#### [Given passage]
Curiosity Rover Discovers No Life on Mars
Curiosity rover's inability to find methane on Mars contradicts previous theories of life on the planet.
The findings, published in the journal Science, follows Curiosity's journey on the red planet as it searched for methane, a gas that is considered a possible biomarker of life, and has so far found none of it.
"We consider this to be a quite definitive conclusion, and we're very confident with it," Chris Webster, manager of the Planetary Science Instrument Office at NASA's Jet Propulsion Laboratory in Pasadena, California, said of the new rover readings reported in the journal Science.
"It puts an upper limit on the background methane on Mars that is very constraining of any scenarios for its production on the planet."
Curiosity has been on Mars for over a year now, travelling back and forth along the planet in search for methane.
"Based on previous measurements, we were expecting to go there and find 10 parts per billion (ppbv) or more, and we were excited about finding it. So when you go to search for something and you don't find it, there's a sense of disappointment," said Dr Chris Webster, the principal investigator on Curiosity's Tuneable Laser Spectrometer (TLS).

#### [Data provided]
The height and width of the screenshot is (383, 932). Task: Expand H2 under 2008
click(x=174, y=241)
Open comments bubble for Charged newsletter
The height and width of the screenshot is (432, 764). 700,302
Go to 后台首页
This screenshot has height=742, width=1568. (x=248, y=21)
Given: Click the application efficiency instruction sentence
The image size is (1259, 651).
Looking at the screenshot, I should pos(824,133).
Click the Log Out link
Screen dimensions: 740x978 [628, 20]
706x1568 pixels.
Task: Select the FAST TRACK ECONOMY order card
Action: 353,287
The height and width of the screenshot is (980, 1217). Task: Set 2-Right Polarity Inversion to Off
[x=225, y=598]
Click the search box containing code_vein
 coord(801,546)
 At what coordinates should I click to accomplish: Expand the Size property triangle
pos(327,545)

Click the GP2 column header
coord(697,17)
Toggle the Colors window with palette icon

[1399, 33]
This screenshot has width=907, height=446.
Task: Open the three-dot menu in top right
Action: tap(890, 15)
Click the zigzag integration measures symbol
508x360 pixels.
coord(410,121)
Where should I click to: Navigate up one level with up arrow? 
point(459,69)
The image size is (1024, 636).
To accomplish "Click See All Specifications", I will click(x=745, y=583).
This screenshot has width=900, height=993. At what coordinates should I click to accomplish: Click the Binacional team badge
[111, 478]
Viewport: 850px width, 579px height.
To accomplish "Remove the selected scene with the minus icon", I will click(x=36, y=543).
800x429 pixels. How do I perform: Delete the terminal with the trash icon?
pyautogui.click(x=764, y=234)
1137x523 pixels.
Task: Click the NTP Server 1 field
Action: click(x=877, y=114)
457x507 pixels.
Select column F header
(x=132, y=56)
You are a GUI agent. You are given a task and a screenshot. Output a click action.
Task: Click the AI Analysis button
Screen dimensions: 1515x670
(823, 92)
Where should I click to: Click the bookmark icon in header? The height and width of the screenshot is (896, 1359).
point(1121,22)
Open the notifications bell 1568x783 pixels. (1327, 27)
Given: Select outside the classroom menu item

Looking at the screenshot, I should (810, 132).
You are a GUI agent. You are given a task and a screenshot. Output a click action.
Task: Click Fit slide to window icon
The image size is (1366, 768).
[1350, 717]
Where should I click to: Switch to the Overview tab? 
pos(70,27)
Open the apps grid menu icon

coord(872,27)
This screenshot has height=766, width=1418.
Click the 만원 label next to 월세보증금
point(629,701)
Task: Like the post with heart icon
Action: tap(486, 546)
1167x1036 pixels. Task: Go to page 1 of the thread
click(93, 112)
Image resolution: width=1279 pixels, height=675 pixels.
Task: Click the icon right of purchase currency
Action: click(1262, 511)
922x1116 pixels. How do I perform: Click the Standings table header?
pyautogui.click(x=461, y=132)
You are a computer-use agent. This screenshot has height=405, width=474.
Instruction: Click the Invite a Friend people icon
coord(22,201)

#### [Given request]
Rewrite the Curiosity rover article from "The findings, published" to "none of it.", swapping "journey" for "trek". The entries aren't needed for this.

#### [Answer to the exercise]
The findings, published in the journal Science, follows Curiosity's trek on the red planet as it searched for methane, a gas that is considered a possible biomarker of life, and has so far found none of it.